_TASK OBJECTIVE_
Give the data again exactly, from its opening line through the line in which "Tap the battery status icon" appears.
Start of Block
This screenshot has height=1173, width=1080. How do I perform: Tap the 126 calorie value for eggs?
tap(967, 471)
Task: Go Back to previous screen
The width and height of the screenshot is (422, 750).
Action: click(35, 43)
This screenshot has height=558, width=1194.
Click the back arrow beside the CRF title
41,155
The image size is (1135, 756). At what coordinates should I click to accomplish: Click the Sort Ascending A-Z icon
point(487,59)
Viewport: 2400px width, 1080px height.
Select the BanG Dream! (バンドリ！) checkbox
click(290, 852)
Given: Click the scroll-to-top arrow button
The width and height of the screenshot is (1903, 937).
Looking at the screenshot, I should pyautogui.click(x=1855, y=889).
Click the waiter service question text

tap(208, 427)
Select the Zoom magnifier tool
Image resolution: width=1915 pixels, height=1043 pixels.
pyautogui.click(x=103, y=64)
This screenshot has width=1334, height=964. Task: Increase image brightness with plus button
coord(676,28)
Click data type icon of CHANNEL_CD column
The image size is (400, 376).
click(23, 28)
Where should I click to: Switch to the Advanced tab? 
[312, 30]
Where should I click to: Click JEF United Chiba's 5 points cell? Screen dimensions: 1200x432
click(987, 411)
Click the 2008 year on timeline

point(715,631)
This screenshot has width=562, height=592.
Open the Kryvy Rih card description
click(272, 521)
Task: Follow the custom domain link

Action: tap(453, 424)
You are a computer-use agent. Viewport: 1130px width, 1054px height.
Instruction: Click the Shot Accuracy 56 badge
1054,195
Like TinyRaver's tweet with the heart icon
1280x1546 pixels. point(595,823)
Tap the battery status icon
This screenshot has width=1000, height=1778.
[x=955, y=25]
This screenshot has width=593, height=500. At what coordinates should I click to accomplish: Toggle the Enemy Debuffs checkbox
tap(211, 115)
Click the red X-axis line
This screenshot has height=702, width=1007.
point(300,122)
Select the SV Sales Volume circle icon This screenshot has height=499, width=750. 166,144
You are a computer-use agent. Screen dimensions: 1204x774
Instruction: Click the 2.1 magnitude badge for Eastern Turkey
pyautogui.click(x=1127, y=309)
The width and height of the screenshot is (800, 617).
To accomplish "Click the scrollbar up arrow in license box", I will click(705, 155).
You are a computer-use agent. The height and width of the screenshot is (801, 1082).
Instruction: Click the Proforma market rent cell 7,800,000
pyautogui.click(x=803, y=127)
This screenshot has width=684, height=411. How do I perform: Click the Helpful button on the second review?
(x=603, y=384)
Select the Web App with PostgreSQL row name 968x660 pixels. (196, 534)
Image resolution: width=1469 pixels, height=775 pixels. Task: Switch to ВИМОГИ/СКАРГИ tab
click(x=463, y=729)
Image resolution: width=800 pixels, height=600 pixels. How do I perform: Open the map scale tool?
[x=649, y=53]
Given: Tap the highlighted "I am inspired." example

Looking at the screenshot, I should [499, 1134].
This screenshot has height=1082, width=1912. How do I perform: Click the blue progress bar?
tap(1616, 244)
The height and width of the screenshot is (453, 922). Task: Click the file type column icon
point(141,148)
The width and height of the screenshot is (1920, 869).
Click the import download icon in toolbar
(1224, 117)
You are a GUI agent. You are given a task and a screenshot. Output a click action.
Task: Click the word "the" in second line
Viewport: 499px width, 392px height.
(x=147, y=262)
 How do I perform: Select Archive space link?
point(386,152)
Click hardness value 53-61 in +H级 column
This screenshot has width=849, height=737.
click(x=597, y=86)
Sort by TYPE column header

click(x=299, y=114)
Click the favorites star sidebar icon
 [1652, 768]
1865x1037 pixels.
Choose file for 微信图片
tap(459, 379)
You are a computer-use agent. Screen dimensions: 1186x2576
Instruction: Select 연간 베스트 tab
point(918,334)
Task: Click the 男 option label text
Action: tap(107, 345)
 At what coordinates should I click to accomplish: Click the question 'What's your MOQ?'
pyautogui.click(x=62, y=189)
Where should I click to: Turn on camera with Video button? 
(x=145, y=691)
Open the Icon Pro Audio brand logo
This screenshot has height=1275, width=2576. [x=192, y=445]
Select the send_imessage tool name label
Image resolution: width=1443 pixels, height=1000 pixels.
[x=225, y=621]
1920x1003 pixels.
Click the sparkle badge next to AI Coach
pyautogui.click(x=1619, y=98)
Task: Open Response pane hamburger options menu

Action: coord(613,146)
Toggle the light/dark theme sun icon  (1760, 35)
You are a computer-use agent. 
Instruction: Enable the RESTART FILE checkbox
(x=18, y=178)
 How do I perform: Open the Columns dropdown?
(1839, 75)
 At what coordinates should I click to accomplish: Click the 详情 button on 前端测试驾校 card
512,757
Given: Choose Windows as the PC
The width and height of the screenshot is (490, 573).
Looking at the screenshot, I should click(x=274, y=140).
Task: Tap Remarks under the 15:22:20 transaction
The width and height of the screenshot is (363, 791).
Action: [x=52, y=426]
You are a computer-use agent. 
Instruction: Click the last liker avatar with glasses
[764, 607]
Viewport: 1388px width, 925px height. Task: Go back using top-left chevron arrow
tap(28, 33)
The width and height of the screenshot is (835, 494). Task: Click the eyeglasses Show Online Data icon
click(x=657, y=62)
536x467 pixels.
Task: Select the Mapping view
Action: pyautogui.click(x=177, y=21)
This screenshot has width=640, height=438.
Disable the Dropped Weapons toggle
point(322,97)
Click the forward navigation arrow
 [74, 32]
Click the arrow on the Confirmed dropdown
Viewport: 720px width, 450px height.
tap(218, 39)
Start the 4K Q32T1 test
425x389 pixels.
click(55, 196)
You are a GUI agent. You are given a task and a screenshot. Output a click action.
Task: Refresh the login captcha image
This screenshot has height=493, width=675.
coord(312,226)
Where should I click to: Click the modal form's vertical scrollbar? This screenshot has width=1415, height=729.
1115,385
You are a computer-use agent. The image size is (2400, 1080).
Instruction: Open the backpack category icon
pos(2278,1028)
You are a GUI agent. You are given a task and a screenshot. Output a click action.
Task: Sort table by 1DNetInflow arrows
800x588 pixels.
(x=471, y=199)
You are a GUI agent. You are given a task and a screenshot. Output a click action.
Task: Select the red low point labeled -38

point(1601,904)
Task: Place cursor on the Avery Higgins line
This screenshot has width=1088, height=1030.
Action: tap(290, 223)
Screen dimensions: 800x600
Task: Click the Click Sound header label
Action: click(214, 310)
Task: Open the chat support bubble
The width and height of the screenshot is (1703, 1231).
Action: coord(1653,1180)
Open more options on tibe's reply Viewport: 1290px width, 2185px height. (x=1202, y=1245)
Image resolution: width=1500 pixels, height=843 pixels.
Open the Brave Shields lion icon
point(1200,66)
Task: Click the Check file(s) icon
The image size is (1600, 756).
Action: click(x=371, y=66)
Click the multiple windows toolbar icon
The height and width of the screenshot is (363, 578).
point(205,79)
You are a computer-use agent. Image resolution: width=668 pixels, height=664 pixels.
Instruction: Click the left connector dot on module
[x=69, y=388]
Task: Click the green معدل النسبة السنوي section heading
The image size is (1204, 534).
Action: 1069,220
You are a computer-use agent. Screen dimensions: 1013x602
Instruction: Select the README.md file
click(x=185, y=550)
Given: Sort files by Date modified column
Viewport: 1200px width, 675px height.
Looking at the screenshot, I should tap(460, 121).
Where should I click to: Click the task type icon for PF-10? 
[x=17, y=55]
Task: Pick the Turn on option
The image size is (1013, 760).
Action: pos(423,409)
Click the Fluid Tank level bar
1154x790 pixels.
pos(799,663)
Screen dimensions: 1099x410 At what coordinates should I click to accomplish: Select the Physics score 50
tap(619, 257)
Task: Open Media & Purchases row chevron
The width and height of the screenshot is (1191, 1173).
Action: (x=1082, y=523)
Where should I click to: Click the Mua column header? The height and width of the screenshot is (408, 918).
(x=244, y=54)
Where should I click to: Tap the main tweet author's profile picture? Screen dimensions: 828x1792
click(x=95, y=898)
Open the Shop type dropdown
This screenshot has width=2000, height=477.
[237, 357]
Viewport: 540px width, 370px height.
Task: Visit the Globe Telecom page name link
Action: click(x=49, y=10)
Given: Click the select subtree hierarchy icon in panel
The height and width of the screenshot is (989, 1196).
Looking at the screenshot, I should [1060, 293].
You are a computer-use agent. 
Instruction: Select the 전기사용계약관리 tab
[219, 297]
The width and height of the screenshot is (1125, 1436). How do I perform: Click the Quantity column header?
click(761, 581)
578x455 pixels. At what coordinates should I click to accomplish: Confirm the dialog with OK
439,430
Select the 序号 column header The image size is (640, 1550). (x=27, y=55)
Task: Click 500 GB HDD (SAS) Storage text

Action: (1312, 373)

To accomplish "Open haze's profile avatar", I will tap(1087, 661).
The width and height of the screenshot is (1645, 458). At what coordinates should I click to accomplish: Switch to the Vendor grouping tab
End of Block
_OUTPUT BELOW_
This screenshot has height=1173, width=1080. How do I perform: Tap the 126 calorie value for eggs?
tap(967, 471)
Task: Go Back to previous screen
The width and height of the screenshot is (422, 750).
Action: click(35, 43)
This screenshot has height=558, width=1194.
Click the back arrow beside the CRF title
41,155
The image size is (1135, 756). At what coordinates should I click to accomplish: Click the Sort Ascending A-Z icon
point(487,59)
Viewport: 2400px width, 1080px height.
Select the BanG Dream! (バンドリ！) checkbox
click(290, 852)
Given: Click the scroll-to-top arrow button
The width and height of the screenshot is (1903, 937).
Looking at the screenshot, I should pyautogui.click(x=1855, y=889).
Click the waiter service question text

tap(208, 427)
Select the Zoom magnifier tool
Image resolution: width=1915 pixels, height=1043 pixels.
pyautogui.click(x=103, y=64)
This screenshot has width=1334, height=964. Task: Increase image brightness with plus button
coord(676,28)
Click data type icon of CHANNEL_CD column
The image size is (400, 376).
click(23, 28)
Where should I click to: Switch to the Advanced tab? 
[312, 30]
Where should I click to: Click JEF United Chiba's 5 points cell? Screen dimensions: 1200x432
click(987, 411)
Click the 2008 year on timeline

point(715,631)
This screenshot has width=562, height=592.
Open the Kryvy Rih card description
click(272, 521)
Task: Follow the custom domain link

Action: tap(453, 424)
You are a computer-use agent. Viewport: 1130px width, 1054px height.
Instruction: Click the Shot Accuracy 56 badge
1054,195
Like TinyRaver's tweet with the heart icon
1280x1546 pixels. point(595,823)
Tap the battery status icon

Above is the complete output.